Horsley made his debut for Durham in the 1897 Minor Counties Championship against Norfolk. He played Minor counties cricket for Durham from 1897 to 1905, making 21 Minor Counties Championship appearances and scoring over 500 runs, with a highest score of 98 against Glamorgan in 1905. He later added a further appearance for Durham in the 1914 Minor Counties Championship. He played in a single first-class match in the 1904 season for London County against Warwickshire. He batted once in the match, scoring 24 runs in London County's first-innings before being dismissed by Willie Quaife. W.G.Grace, Captain of London County for the match, scored 10 and 14. With the ball, Horsley bowled a total of 5 wicket-less overs. He also played twice for the MCC, and once for the North Yorkshire and South Durham Cricket League, playing against Durham and scoring 102 not out in July 1920.

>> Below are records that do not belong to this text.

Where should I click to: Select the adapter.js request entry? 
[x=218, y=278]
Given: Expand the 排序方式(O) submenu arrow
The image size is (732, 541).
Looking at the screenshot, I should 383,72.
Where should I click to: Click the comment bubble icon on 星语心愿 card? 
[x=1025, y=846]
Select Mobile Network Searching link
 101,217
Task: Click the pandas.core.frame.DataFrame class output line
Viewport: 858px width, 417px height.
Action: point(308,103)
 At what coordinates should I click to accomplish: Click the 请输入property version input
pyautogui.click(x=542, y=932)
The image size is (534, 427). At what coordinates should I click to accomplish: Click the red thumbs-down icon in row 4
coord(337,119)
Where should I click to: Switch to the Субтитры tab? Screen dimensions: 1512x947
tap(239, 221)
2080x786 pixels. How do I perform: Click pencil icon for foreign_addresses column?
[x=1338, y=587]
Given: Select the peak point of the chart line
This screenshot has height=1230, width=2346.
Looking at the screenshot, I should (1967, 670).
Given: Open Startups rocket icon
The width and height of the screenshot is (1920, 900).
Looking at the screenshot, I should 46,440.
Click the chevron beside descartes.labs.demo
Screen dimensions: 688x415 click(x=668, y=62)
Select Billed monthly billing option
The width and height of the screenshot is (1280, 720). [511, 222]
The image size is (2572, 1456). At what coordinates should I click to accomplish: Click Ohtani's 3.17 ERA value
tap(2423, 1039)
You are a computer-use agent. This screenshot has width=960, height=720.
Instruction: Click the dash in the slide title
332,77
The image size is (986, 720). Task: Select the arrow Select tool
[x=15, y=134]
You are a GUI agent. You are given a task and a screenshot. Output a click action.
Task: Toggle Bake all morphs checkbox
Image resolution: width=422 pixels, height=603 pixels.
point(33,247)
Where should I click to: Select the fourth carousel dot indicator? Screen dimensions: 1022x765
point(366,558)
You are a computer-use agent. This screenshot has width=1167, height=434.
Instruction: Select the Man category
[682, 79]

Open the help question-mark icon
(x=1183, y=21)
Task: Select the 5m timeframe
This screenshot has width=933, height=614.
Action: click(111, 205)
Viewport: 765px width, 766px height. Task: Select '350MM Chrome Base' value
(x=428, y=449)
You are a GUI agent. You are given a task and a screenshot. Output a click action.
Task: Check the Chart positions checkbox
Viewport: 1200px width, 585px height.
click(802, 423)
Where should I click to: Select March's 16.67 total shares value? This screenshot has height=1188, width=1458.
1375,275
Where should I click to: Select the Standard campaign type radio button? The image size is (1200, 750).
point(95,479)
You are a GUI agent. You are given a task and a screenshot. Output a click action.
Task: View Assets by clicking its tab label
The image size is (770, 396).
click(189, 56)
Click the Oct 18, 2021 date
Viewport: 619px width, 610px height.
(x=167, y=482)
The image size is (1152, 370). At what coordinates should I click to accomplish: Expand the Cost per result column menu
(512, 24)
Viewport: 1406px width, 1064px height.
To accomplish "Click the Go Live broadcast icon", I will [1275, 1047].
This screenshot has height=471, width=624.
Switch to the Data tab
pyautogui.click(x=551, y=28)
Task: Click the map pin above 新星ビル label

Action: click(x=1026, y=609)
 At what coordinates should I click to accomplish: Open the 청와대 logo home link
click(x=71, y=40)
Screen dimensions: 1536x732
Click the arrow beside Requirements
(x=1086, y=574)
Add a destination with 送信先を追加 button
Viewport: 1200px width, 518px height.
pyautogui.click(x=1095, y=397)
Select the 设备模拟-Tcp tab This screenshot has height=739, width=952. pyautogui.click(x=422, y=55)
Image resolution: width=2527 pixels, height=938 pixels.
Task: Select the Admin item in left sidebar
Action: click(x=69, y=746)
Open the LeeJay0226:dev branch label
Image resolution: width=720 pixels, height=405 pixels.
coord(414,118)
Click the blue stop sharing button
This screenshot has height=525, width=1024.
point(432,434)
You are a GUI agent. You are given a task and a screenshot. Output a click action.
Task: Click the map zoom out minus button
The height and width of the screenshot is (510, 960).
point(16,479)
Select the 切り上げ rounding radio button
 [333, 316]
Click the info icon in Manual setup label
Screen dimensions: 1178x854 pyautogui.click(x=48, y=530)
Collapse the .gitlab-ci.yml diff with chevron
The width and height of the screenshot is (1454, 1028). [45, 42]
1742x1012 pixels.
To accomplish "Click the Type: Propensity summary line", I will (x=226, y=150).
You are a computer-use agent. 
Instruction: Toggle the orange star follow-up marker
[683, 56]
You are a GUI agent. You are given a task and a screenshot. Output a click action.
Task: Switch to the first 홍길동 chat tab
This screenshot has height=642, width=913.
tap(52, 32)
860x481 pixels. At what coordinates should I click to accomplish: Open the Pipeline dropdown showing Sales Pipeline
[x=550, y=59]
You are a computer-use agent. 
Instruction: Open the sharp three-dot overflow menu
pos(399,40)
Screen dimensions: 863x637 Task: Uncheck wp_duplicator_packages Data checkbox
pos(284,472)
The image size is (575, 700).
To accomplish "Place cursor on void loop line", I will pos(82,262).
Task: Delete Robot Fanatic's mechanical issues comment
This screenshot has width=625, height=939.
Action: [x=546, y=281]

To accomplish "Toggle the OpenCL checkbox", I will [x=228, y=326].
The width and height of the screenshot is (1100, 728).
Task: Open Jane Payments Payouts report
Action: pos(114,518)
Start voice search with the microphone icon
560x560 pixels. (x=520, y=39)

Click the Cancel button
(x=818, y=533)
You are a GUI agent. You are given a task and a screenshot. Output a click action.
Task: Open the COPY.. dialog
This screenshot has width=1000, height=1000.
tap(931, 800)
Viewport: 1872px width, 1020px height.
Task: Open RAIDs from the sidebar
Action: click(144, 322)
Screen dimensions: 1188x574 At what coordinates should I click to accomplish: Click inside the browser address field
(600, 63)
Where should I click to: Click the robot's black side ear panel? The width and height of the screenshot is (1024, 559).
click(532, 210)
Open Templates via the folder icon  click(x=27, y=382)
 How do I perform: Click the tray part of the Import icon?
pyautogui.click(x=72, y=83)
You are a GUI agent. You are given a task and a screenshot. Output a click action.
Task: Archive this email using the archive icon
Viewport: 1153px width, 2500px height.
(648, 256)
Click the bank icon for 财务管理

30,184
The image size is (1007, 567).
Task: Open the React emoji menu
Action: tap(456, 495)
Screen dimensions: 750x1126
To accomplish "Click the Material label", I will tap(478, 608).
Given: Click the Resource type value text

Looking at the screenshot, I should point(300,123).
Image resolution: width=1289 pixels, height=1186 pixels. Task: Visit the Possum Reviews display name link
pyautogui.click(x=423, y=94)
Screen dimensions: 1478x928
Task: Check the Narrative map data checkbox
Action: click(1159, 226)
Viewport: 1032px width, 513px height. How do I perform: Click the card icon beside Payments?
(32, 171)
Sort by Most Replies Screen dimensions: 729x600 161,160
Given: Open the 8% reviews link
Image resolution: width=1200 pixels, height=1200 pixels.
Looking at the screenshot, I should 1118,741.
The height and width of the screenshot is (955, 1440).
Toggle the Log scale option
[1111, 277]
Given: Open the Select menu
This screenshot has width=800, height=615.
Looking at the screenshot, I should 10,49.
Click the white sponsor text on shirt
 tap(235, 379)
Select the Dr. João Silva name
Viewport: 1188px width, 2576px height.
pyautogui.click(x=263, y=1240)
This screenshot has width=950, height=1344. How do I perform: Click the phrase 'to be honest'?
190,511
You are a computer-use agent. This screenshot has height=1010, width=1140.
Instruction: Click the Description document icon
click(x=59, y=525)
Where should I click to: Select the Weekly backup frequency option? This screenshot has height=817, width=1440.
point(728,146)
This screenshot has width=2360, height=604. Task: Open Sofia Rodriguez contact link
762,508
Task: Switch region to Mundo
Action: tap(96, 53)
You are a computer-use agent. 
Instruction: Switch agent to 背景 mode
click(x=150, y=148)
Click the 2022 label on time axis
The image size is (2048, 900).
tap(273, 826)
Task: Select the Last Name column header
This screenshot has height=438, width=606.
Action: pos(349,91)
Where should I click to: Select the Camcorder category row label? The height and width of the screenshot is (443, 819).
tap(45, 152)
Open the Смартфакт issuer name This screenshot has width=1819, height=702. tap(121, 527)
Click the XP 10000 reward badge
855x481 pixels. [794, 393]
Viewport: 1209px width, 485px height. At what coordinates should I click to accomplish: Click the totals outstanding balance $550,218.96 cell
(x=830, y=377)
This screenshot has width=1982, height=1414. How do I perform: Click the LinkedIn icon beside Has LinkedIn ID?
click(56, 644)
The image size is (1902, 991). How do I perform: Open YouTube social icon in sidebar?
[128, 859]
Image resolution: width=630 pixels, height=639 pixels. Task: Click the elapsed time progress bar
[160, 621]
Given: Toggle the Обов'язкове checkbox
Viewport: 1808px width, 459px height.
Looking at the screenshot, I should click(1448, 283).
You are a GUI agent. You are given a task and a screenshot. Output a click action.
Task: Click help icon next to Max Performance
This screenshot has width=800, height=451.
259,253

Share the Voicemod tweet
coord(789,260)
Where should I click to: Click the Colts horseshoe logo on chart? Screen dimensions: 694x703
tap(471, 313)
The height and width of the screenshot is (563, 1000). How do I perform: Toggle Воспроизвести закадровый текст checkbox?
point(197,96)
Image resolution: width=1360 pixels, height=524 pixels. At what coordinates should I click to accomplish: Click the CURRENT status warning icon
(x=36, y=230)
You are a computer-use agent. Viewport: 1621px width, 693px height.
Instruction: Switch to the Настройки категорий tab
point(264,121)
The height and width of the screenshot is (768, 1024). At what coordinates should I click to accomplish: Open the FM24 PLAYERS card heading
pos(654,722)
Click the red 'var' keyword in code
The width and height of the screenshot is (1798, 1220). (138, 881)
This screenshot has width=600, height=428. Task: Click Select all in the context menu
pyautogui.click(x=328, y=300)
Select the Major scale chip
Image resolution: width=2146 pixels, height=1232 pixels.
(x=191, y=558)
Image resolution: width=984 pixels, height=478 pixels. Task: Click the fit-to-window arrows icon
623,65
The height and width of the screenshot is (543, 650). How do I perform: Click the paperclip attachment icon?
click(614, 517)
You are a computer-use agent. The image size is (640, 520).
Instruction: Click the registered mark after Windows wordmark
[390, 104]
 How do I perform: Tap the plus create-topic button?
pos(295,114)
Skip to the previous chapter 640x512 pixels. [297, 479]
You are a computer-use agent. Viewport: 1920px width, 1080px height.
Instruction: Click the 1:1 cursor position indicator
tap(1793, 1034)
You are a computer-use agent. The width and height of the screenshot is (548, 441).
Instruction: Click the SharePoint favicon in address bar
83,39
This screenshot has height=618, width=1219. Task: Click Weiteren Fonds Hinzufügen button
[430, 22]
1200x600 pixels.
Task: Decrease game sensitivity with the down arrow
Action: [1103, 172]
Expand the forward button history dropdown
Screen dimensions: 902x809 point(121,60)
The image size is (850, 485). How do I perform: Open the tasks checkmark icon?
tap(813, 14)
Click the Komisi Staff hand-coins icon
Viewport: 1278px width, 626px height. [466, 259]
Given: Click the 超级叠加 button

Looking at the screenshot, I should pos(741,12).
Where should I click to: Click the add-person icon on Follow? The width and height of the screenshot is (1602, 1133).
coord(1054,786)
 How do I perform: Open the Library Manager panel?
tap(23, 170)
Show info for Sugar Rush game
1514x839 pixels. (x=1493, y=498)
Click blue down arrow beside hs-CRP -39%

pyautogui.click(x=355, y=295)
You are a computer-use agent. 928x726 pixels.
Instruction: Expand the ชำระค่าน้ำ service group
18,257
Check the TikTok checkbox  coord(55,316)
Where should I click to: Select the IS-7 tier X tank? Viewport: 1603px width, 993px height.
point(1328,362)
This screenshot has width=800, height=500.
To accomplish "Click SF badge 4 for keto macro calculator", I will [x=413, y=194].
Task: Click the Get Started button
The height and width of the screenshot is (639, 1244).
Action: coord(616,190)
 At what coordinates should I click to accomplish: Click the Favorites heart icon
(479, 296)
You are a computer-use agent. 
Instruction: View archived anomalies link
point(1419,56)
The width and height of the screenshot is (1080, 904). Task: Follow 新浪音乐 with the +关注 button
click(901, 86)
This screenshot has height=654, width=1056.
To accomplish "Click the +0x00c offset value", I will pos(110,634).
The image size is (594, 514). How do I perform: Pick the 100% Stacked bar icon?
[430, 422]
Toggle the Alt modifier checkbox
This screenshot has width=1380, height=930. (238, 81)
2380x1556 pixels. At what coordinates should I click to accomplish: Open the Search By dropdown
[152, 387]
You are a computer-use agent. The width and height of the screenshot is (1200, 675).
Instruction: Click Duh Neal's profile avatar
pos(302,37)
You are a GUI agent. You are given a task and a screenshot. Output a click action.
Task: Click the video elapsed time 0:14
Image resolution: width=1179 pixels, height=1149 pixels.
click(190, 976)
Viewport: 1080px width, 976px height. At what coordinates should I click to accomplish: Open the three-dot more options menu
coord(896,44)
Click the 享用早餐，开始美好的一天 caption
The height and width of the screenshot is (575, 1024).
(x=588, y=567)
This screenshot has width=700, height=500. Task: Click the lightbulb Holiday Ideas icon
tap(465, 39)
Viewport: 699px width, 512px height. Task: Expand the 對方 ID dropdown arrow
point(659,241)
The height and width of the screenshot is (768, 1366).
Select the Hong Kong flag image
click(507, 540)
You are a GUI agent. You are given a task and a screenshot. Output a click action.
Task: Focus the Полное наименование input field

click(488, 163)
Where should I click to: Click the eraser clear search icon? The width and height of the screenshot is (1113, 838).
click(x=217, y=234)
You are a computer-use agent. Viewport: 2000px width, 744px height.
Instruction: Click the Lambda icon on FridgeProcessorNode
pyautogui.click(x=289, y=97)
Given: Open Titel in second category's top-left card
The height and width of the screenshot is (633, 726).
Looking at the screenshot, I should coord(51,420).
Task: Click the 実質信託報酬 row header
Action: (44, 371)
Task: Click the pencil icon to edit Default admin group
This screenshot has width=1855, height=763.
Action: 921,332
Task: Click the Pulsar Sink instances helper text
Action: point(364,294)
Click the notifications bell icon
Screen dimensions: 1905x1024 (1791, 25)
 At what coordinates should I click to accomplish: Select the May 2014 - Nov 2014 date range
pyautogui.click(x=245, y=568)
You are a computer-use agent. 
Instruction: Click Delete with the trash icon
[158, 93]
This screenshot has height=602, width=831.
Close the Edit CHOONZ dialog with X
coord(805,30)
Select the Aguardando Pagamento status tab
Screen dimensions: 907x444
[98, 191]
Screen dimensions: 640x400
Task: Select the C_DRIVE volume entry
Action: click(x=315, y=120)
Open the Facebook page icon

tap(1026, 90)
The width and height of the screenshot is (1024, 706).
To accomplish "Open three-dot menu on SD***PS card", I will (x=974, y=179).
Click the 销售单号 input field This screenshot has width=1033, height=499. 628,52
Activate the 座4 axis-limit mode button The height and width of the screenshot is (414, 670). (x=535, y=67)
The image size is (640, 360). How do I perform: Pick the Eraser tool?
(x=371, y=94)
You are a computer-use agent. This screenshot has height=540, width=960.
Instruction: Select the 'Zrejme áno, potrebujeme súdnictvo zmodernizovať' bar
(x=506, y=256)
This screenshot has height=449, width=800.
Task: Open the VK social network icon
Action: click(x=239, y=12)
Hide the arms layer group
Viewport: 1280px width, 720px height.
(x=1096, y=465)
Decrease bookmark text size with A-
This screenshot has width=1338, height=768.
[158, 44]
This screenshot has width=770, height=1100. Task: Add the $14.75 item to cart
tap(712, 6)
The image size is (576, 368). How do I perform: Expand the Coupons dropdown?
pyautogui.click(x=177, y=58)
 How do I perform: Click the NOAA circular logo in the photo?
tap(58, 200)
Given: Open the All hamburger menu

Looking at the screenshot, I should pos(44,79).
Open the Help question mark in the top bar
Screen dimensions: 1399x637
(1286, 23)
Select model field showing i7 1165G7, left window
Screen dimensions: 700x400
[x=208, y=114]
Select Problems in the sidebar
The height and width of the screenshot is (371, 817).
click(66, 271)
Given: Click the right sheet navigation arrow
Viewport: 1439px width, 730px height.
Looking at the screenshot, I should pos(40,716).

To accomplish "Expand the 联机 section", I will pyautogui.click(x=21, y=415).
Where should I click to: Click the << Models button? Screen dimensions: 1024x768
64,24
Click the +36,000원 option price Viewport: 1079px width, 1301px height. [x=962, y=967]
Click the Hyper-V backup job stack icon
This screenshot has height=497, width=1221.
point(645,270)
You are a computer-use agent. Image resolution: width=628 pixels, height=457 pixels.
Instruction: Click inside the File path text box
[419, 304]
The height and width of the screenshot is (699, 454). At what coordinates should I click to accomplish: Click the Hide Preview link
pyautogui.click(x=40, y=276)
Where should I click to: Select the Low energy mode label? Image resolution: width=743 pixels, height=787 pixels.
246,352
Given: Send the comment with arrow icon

He was Honorary Secretary of the Durham County Cricket Club from 1905 - 1920, and for some years was captain of the West Hartlepool C.C.; the club won five titles in 15 years, sharing another and being runners-up another 5 times. During the Great War he and his brother Matthew helped to finance the club's debts.

In late 1906 he was listed in the London Gazette as a Land Tax Commissioner for County Durham. In 1920, he received a CBE for his services in the war as a deputy director of Recruiting for the Ministry of National Service, contributing financially to the 18th Battalion of the Durham Light Infantry. He was a made a Fellow of the Royal Geographical Society in 1920, having written a book of reminiscences of Egypt, 'Round About Egypt and other things' published in 1920 by Selwyn and Blount, and travelled widely both there and in East Africa.

In 1916 he applied for and was granted, in conjunction with George Robert Nicholson, a global patent GB100861A in connection with improvements relating to syphons.

When The Gray Art Gallery and Museum was given to West Hartlepool and opened to the public in 1920 Horsley donated a picture to it.

He committed suicide at West Hartlepool, County Durham in October 1923 as a result of business worries.